Пролог – не только как вступление к роману, но и как предуведомление к эпилогу
1
Этот пролог я мог бы начать с прокламации. Так было модно когда-то у авторов, подрядившихся на воссоздание романтики революционной борьбы и героического подполья. Подполья, разумеется, не имеющего ничего общего с пресловутым подпольем архискверного (выражение вождя) Достоевского, поселившего там своего, с позволения сказать, героя, жалкого неврастеника и мизантропа.
О, от моего героя все редакторы были бы в восторге! Я думаю, и сам главный, вызвав меня, благосклонно пожал бы мне руку. А может быть, даже дружески взял бы меня за талию, что могло свидетельствовать о неизменном следовании принципу, принятому в высших сферах власти брежневских времен: у нас все просто, но без излишнего демократизма (за излишний демократизм могла быть сочтена рюмка водки или еще какой-нибудь панибратский брудершафт).

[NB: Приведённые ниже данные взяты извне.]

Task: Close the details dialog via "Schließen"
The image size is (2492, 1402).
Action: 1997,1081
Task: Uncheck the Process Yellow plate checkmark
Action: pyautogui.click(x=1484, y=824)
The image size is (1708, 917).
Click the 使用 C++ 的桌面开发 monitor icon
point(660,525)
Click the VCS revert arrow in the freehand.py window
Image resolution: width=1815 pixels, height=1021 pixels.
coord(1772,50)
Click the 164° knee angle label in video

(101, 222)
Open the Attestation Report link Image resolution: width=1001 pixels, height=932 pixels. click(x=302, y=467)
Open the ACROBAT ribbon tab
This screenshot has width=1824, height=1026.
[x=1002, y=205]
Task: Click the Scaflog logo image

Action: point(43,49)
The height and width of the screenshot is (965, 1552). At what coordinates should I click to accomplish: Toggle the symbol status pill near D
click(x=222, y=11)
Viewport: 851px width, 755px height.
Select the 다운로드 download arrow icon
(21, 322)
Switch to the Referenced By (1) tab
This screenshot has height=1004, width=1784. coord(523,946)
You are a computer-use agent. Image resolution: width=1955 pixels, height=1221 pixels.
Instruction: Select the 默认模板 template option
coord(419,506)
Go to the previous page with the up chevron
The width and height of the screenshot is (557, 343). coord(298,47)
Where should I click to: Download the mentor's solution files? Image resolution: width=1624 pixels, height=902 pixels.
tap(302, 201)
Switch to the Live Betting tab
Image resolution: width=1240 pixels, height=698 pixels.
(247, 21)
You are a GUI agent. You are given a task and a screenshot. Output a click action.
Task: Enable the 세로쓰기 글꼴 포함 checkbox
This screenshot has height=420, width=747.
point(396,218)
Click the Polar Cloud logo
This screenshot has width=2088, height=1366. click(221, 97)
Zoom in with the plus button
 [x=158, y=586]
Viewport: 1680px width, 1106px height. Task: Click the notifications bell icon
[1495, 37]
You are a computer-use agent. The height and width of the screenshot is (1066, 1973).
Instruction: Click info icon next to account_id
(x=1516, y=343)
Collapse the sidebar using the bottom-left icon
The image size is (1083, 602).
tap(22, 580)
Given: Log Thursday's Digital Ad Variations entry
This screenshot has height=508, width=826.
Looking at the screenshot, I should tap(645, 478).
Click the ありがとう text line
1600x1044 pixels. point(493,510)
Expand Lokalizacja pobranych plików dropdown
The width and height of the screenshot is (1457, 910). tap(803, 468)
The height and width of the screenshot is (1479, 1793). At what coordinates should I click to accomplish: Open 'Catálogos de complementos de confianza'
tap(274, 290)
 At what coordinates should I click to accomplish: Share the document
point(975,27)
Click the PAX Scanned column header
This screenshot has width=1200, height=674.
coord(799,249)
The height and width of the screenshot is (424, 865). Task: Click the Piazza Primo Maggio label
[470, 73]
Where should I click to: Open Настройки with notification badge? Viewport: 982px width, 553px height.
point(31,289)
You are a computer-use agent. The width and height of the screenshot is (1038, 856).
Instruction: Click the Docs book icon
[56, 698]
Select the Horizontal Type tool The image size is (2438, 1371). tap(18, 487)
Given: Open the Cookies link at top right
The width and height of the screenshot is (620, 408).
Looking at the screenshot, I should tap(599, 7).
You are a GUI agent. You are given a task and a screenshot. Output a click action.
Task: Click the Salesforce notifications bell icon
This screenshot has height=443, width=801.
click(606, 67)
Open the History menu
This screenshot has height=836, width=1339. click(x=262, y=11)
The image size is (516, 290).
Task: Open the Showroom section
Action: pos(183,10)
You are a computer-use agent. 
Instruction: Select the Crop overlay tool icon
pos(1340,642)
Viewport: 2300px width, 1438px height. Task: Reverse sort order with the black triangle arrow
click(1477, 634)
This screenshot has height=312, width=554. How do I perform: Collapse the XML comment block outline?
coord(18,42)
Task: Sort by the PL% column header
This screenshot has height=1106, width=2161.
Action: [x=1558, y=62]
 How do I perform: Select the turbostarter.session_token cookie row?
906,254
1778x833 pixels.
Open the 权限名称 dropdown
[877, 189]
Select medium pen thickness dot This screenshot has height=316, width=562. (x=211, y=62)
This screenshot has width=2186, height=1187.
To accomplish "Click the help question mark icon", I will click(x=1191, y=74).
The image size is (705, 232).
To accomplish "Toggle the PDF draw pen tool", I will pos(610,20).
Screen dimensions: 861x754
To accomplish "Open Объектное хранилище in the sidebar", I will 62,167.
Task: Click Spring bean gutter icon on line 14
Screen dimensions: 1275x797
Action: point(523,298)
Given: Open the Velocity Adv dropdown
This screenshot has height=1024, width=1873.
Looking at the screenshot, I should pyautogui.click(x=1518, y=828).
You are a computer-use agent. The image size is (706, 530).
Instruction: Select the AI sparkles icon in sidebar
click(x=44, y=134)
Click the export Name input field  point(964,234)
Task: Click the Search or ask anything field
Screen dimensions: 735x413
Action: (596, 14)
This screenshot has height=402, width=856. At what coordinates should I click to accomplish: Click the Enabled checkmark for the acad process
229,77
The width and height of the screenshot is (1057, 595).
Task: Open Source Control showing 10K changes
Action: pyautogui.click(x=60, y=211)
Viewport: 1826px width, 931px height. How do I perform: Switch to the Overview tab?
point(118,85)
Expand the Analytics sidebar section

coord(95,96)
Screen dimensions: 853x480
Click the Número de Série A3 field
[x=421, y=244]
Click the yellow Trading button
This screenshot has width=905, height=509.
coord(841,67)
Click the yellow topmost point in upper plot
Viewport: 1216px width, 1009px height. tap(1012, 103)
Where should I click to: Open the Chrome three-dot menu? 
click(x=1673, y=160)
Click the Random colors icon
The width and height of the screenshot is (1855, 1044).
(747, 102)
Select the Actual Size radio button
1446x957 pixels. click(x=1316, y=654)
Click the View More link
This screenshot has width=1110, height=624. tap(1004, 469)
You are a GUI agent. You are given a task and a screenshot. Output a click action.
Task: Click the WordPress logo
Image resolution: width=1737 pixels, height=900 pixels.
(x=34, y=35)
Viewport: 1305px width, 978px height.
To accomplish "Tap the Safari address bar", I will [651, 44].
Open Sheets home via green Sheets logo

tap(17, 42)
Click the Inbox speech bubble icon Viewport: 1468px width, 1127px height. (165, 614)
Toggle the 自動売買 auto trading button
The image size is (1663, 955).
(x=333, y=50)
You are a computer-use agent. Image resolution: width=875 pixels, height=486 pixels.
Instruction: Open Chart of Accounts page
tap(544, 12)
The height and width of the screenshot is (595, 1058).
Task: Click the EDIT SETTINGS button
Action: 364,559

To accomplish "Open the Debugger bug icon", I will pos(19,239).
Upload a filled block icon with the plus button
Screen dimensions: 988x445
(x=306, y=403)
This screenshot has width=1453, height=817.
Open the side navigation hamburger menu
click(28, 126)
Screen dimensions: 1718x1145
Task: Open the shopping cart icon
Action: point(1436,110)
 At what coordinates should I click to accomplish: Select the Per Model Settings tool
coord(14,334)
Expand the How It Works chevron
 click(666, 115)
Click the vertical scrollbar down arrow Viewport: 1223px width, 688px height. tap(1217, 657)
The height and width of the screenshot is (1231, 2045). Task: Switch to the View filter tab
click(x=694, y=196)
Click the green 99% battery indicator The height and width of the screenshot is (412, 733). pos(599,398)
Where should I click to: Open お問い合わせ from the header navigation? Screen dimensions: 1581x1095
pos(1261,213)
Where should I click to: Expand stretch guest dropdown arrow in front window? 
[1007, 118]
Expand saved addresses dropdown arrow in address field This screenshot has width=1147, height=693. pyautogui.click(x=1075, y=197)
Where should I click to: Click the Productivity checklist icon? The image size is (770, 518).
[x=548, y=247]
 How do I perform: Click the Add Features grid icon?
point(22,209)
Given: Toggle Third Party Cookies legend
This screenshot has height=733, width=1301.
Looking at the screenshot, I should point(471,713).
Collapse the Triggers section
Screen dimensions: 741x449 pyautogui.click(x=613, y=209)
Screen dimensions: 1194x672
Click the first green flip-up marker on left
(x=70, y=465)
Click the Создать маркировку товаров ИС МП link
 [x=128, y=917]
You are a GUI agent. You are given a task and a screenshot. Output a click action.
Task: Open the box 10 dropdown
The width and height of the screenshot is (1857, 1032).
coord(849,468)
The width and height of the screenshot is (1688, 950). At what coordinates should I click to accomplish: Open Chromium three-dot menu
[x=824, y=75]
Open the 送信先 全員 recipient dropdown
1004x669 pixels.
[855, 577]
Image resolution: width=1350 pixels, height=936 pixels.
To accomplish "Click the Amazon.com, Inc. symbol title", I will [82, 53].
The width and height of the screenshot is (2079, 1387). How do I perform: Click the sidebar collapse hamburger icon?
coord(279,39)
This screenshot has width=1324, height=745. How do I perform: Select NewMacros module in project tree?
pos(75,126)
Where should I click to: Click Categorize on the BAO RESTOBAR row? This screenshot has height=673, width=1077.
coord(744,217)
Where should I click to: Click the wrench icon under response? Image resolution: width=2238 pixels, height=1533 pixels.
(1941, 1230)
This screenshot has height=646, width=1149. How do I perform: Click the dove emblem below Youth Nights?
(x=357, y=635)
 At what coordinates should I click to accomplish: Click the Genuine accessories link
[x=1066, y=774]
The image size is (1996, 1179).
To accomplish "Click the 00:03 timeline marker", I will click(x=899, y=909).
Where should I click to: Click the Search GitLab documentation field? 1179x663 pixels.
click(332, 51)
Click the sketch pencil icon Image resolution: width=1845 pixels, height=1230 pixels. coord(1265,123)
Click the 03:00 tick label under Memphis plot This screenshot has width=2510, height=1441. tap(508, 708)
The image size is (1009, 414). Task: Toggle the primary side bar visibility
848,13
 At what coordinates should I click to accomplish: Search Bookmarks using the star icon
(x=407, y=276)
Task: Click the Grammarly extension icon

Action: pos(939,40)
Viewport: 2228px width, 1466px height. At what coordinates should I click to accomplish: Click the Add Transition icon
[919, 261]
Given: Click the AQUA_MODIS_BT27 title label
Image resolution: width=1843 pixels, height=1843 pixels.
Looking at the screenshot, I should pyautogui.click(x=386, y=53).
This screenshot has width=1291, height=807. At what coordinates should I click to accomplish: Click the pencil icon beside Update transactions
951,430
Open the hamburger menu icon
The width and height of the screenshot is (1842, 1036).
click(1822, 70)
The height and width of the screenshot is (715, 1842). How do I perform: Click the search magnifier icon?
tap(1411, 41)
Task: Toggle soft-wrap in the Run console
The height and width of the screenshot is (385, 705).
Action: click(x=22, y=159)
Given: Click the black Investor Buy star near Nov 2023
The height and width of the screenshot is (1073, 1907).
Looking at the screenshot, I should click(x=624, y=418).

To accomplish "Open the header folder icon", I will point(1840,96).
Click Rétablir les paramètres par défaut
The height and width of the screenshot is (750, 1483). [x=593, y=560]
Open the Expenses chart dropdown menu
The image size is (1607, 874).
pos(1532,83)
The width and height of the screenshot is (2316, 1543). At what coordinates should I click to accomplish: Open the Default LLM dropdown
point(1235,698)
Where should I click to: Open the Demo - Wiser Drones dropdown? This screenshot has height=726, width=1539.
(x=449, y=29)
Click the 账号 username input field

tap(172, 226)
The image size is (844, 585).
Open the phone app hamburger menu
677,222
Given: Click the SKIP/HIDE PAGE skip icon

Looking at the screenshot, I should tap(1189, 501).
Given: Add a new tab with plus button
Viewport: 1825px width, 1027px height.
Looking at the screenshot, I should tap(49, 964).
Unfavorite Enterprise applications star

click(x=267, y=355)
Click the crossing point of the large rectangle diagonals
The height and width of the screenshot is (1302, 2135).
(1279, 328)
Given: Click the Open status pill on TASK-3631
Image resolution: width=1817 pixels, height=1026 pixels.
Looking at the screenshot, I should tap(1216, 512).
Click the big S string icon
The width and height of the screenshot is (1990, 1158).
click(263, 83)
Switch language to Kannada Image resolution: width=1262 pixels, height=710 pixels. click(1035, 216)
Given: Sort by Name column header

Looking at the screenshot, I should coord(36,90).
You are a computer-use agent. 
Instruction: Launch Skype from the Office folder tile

Кроме того, меня тотчас включили бы в план и выплатили аванс, тем более что моя прокламация не выдумка, а подлинный документ, извлеченный из архивов и положенный им на стол. Впрочем, я не уверен, что этот документ попал в архивы. Ведь на дворе был 1895 год – время забастовок и рабочих кружков. Тут еще не до архивов. Архивы тучнели лишь в сыскной полиции, в Третьем отделении. Но если бы даже и попал, то его там вполне могли измельчить в крошку мыши. Они ведь на то и мыши, что имеют скверную привычку пожирать все подчистую, кроме приманки в мышеловке.
Словом, не уверен, не уверен, но если все же… то я положил бы и еще припечатал мой документ ладонью. Нате (говоря словом Владимира Владимировича, избави бог, не нынешнего, а тогдашнего)! А тогда ценили подобные документы и носились (тютькались) с ними как с писаной торбой. Правда, и подделывали, и вымарывали целые страницы, но это уж как водится при тоталитарном (демократическом тож) режиме.
Но вернемся к листовке, о коей еще не все сказано. Главное-то я утаил. Вернее, приберег, чтобы моих редакторов сразить наповал. Кем она написана, эта писаная торба (да простится мне этот сомнительный камамбер, то бишь каламбур)? И что она, собственно, собой представляет?
Раскрою карты, но не сразу, а постепенно (для поддержания редакторского интереса), одну за одной. Она представляет собой воззвание к восставшим рабочим Невского завода, написанное… теперь внимание… не кем иным, как молодым Владимиром Ульяновым, будущим вождем мирового пролетариата. В дальнейшем он прославился, помимо всего прочего, еще и тем, что выбросил лозунг (тогда их бросали направо и налево, как сейчас слоганы) и во всеуслышание провозгласил: у рабочих нет отечества.